ЗАДАНИЯ:
**1.** Сократите абзац из отрывка об актёре Яковлеве, который начинается словами «Дома все были против», сохранив его главные факты.
**2.** Продолжите отрывок об актёре Яковлеве, начав сразу после его последней фразы.

Я устроился стропальщиком пятого разряда — разгружал вагоны. Зарабатывал 250 — 300 рублей в месяц. Как сыр в масле катался! Через два года комнату дали. Но, как ни старался жить как все, не получилось. Друг звал меня в Новосибирск (он работал в театре «Красный факел»), уговаривал: «Миша, приезжай, тебе надо окончить училище. Ты должен работать в театре!»

Дома все были против. Неделю ходил сам не свой, переживал, что близкие люди меня не понимают. Это просто в голове не укладывалось. А через неделю мама собрала семью и сказала: «Хочешь — поезжай». Я поехал в Новосибирское театральное училище и в девять утра следующего дня уже сидел на занятиях. После училища меня оставляли в театре, но мне хотелось домой, в Челябинск.

Мастер эпизода

Когда Яковлев пришел в Камерный театр, в нашумевшем спектакле «Археология» ему дали небольшую роль. Сыграл неплохо. Но не справился с очень ответственным эпизодом.

— Я должен был ездить по сцене на «Запорожце», который отправлялся в город Библ. Тренировался, давил на педали, разворачивался. На репетиции Женя Фалевич (режиссер) говорит: «Ну, Миша, давай!» Я сел за руль, завел машину — и чуть не заехал в первый ряд, где сидели Виктория Мещанинова, Андрюха Абрамов, Володя Дель. Их как ветром сдуло. Ладно, хоть тормознул вовремя. Но переднее колесо повисло над сценой. Фалевич рисковать не стал: «Так, Миша. С тобой все понятно. Ездить будет Абрамов». Водить я так и не научился.

Хотя надо бы. Тетка отдала мне старенькую «Тойоту»... Недавно рекламу снимали на телевидении. Меня посадили за руль иномарки: коробка-автомат, две педали, сцепления нет. Хозяин говорит: «Заводи, не бойся. Главное, на обе педали сразу не нажимай». Теперь понимаю, почему женщины с радостью садятся за руль таких автомобилей. Машина как игрушка. Там и управлять нечего: тормоз и газ. В общем, покатался с удовольствием. Теперь сына прошу: «Научи».

СОХРАНЁННЫЕ ЗАПИСИ:
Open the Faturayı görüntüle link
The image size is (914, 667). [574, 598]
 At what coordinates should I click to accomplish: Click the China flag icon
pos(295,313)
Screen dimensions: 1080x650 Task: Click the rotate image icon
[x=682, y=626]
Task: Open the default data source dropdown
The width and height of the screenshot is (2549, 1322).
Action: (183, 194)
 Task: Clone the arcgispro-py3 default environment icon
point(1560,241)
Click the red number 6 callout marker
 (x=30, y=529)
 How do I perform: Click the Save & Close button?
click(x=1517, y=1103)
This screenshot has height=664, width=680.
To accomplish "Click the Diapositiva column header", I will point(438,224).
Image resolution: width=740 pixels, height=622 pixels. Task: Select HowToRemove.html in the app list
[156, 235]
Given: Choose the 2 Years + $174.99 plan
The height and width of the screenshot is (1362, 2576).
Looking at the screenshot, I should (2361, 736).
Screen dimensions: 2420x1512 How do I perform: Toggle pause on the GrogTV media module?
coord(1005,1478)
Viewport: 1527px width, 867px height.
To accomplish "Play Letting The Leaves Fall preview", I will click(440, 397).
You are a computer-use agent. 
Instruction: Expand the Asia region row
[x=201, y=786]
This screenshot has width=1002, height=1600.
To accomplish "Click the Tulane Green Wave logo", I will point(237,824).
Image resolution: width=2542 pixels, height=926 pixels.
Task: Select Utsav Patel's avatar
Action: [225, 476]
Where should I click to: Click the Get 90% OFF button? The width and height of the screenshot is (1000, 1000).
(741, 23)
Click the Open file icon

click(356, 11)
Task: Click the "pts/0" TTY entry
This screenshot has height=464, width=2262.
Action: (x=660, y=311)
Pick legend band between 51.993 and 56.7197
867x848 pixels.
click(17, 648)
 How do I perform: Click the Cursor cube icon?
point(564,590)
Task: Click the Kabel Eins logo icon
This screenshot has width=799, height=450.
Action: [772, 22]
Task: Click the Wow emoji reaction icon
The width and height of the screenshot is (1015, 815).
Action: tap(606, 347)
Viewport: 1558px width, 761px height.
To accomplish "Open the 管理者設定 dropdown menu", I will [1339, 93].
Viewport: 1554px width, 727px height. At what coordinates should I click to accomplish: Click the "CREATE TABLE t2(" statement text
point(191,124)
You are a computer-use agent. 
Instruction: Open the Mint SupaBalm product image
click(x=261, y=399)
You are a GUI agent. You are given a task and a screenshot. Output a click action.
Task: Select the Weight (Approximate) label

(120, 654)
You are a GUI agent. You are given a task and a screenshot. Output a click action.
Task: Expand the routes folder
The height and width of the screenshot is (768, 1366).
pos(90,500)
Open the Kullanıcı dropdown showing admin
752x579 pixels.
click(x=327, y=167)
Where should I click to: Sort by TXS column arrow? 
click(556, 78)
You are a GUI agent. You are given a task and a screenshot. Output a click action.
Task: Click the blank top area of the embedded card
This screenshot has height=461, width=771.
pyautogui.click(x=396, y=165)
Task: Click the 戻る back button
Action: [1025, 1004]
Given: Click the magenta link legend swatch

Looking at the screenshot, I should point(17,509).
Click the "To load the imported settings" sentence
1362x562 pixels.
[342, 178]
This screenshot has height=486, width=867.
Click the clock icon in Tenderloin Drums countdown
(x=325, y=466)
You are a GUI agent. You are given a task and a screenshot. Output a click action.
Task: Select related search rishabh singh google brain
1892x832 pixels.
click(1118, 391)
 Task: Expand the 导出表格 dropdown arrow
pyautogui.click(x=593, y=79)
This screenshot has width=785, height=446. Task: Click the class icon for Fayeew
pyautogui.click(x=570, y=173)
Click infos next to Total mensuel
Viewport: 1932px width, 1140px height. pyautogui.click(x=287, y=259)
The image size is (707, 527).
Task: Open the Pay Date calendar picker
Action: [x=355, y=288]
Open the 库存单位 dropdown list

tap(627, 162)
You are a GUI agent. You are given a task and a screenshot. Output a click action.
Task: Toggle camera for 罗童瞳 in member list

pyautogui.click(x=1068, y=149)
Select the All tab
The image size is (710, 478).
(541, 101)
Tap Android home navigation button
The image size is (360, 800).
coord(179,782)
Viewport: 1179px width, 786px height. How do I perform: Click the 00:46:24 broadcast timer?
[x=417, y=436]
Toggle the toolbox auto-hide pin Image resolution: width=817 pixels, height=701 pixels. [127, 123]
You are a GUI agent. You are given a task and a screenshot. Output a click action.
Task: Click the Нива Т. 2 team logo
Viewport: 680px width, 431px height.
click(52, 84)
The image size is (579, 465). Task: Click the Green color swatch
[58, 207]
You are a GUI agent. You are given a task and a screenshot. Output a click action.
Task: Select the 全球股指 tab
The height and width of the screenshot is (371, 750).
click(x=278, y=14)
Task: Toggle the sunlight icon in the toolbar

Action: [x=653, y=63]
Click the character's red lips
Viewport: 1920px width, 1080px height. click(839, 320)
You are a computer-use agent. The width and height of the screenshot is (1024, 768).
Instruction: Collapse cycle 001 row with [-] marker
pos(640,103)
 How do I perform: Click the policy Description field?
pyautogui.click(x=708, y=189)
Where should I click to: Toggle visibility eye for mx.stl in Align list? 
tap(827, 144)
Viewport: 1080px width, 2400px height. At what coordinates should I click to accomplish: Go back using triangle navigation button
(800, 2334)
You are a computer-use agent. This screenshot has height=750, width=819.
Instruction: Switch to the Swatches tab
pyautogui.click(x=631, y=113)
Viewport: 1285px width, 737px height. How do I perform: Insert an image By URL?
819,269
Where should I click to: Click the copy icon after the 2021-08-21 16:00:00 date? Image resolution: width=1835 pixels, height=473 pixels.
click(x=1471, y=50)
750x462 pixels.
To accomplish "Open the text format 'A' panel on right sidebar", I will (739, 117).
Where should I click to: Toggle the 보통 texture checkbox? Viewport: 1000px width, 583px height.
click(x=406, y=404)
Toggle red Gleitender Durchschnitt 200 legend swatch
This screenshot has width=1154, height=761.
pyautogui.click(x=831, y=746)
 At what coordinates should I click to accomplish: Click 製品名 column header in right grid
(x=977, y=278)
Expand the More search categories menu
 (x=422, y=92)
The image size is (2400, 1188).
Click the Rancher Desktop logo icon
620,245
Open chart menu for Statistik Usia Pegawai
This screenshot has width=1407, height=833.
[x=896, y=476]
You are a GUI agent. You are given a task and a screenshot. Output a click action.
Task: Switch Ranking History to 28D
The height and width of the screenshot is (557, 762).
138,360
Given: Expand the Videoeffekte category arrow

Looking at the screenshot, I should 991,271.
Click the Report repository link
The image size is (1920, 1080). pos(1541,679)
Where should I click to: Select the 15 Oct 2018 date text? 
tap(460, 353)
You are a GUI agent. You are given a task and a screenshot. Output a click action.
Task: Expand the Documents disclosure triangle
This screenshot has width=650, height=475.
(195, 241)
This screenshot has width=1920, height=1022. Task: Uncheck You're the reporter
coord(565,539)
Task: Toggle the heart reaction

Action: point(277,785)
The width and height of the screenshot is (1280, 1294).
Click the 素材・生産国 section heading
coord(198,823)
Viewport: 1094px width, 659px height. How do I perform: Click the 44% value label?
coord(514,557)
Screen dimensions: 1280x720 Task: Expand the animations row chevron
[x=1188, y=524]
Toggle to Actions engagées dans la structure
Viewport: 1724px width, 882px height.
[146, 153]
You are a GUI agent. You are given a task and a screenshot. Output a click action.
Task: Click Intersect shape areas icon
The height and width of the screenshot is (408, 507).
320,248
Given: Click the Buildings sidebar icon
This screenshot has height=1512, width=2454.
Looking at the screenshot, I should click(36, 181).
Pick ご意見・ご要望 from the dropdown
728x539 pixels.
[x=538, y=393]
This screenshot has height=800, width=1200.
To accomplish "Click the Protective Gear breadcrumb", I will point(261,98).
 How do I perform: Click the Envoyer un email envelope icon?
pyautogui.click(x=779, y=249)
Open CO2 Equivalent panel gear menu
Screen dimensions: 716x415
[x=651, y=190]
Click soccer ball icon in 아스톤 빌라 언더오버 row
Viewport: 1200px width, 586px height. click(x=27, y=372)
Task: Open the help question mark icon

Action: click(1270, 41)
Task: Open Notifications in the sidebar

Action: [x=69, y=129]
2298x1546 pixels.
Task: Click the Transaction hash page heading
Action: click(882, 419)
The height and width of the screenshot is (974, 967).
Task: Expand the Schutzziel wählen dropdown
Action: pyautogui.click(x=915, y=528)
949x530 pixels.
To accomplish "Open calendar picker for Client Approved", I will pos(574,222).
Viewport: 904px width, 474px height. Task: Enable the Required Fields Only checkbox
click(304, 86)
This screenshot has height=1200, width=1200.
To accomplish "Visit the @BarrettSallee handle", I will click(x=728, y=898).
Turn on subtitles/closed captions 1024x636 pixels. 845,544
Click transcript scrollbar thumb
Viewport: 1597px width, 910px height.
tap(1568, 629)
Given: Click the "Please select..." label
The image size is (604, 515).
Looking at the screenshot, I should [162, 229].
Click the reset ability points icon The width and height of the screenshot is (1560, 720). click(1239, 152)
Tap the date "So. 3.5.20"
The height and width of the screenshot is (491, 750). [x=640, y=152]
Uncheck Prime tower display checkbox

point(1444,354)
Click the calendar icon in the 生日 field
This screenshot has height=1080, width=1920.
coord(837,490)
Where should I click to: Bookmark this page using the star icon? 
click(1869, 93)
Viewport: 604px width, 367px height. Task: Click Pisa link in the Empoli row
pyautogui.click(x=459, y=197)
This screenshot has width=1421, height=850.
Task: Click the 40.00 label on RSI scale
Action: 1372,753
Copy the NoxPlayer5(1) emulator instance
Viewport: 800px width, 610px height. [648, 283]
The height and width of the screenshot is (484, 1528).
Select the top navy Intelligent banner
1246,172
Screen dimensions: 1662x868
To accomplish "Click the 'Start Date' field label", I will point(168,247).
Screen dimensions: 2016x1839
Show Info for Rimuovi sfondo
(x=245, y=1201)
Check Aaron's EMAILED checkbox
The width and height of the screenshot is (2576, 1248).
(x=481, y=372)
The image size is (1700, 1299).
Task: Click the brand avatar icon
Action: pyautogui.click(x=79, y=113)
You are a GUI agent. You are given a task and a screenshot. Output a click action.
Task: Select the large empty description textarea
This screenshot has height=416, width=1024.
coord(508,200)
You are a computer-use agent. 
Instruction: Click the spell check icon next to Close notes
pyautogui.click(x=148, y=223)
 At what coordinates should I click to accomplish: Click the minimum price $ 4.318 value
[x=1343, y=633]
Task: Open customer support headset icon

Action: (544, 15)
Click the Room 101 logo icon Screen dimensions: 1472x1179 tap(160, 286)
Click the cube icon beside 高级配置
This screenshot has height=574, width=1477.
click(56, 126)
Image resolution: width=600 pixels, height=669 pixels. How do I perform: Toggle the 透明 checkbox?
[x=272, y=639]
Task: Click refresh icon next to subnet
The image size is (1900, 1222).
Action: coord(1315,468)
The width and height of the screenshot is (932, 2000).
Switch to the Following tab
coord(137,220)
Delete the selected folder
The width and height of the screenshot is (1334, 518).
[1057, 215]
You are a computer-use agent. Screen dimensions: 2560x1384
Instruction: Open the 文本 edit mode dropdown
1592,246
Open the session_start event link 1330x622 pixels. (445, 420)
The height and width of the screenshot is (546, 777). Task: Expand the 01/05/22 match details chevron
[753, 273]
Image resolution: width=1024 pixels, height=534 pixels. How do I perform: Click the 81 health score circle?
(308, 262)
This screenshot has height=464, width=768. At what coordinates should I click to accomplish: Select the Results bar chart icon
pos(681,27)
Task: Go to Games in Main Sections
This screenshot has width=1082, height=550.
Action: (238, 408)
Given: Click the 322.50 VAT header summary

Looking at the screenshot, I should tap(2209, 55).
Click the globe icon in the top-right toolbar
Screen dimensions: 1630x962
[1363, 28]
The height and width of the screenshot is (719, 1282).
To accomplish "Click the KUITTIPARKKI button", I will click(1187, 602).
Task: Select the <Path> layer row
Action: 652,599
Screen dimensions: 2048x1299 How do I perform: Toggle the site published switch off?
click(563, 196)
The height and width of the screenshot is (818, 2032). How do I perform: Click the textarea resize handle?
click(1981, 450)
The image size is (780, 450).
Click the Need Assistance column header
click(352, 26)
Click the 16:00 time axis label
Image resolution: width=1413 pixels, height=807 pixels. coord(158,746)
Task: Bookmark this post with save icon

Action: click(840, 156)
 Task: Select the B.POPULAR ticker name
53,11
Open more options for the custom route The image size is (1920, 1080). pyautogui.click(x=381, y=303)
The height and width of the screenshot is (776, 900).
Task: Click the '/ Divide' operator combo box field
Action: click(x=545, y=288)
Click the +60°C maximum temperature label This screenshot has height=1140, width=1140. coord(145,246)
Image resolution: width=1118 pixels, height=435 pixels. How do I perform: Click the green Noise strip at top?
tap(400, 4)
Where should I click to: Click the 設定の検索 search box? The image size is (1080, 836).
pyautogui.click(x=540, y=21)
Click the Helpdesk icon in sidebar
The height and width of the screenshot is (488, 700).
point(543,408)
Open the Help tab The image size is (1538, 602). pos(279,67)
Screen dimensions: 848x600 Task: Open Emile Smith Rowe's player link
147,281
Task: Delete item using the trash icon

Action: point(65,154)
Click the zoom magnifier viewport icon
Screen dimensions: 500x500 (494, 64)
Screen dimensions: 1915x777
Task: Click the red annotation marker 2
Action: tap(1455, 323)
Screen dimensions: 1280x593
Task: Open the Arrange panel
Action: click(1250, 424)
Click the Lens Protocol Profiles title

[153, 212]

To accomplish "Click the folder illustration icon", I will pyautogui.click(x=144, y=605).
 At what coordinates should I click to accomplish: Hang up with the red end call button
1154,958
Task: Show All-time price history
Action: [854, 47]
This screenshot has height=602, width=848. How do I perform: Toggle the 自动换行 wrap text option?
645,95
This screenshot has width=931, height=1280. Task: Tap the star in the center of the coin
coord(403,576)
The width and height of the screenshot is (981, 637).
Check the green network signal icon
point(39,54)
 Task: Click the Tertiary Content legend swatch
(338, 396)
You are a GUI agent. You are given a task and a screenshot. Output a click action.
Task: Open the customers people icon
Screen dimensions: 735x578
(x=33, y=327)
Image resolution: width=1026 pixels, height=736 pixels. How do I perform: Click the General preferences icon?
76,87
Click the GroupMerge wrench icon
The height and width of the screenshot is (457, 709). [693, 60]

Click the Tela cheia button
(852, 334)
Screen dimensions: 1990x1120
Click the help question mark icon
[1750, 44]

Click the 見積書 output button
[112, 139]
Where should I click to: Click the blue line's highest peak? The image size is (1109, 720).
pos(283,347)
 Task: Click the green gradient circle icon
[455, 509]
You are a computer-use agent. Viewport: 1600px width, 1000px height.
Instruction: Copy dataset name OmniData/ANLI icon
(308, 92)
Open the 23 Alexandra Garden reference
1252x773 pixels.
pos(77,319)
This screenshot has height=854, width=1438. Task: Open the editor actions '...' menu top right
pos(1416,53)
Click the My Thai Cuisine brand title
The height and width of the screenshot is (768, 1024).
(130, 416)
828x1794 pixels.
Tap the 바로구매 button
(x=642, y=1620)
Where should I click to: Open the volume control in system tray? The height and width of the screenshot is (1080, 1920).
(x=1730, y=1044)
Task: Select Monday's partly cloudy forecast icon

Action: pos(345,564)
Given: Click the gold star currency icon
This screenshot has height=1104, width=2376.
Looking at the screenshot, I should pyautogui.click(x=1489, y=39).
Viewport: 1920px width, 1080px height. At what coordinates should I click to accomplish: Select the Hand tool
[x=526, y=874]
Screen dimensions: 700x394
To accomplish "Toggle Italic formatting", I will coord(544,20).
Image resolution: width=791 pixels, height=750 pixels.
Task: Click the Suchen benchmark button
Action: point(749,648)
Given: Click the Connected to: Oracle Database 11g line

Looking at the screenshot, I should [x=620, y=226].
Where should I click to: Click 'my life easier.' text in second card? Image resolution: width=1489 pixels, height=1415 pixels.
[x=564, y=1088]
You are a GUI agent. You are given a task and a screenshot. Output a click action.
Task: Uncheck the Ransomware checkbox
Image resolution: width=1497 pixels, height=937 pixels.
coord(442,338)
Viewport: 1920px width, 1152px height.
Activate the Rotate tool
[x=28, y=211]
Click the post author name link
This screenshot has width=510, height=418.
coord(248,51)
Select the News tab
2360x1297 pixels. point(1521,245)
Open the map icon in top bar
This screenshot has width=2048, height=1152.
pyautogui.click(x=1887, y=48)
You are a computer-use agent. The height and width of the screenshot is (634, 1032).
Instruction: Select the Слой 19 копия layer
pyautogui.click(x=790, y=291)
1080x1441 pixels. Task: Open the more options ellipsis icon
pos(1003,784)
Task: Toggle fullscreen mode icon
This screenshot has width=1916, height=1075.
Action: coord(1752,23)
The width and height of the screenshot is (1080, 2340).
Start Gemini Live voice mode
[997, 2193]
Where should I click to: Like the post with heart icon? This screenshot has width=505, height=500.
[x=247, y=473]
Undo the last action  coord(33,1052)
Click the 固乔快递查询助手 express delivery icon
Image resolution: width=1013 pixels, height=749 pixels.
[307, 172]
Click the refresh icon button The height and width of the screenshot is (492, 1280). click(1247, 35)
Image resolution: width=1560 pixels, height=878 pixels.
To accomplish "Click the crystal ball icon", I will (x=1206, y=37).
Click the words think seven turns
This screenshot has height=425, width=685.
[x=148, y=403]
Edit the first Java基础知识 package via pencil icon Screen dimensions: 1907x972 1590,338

ОТВЕТЫ К ЗАДАНИЯМ:
**1.** Родные были против его отъезда, и он неделю переживал, что близкие его не понимают. Потом мама собрала семью и разрешила ехать. Он поступил в Новосибирское театральное училище и уже на следующее утро сидел на занятиях. После учёбы его оставляли в театре, но ему хотелось вернуться домой, в Челябинск.

**2.**
Мужская роль

Первые лет восемь Михаил Яковлев выходил в эпизодах и детских спектаклях. Первая большая роль (кстати, одна из самых удачных) — помещик  в водевиле «Медведь, медведь, медведь». Там надо было не только играть, но и петь и плясать.
— Критик Владимир Спешков сказал мне тогда: «Сыграешь «Медведя» — напишу про тебя статью». И написал. Она называлась «Мужская роль». После всех моих зайчиков и других зверушек оно так и было.

Потом меня стали занимать и в других спектаклях. Совершенно не ожидал, что буду играть Обломова. У нас был Олег Барышев — готовый Обломов, ему играть-то ничего не надо. Но режиссер Володя Берзин не торопился: «Пока не знаю, кто и что будет играть. Обломов у меня постоянно думает, размышляет, в чем смысл жизни». Неделю читали пьесу.

И потом он объявил: «Обломова будет играть Яковлев». Я совсем не ожидал. А позже понял, что многое в этой роли мне близко. Вот, например: «Жизнь есть поэзия. Вольно людям искажать ее». И, как Обломов, «день за днем живу, радуюсь». Немного переборщишь — пошлость появится, недоберешь — патетика пойдет. В общем, интересно.

Чуть-чуть сойти с ума

— По ночам о ролях думаете?
— Роль не отпускает ни на минуту. Иногда доходит до того, что начинаешь говорить текстом из спектакля. Но это не сразу. Сначала я должен «сколотить» каркас будущего образа — из читок с режиссером, разговоров с партнерами. Потом надо немножечко сойти с ума, не замечая вокруг ничего другого. И вот я «залезаю» в этот каркас — чужой, неудобный. Он поначалу мешает, не поддается. Для меня это муки, бессонные ночи, когда текст бесконечно про себя гоняешь, пока не станет моим. Но когда каркас начинает оживать, рождается образ. А с ним приходит вдохновение.

— Удовольствие от игры получаете на каждом спектакле?
— По-разному. О каком удовольствии можно говорить, если это, к примеру, 80-й спектакль «Зайки-зазнайки». Подкалывать партнеров? Иногда хулиганю. Я играл Охотника. Однажды вышел на сцену — зайцы обомлели, чуть не умерли от хохота. Я сделал грим Рембо — полосу на пол-лица нарисовал. А иногда текст кто-нибудь забудет, не туда пойдет — выкручиваемся, именно в рисунке спектакля что-то на ходу выдумываем. Весело, и все актеры сразу просыпаются.

— Вы часто чувствуете себя сумасшедшим?
— В хорошем смысле — да. Мастером можно быть в любой области. Но, чтобы им стать, надо чуть-чуть сойти с ума. Чтобы профессия периодически перекрывала все остальное. Ребята после гастролей во Франции рассказывали, что французы долго удивлялись, посмотрев спектакль: «Почему мы смотрим на вас и переживаем? Вы плачете — мы плачем, вы смеетесь — и мы тоже. Как вы этого добиваетесь?»

Есть, сказали им, система Станиславского. «А что это?» У них выразительность — на уровне гримас, ужимок. Поэтому они и задумались: «Вы запускаете внутрь. Наши актеры делают это очень редко. И это очень дорого стоит». А как иначе? Мы так научены. Вот и тратим себя не оглядываясь, без остатка.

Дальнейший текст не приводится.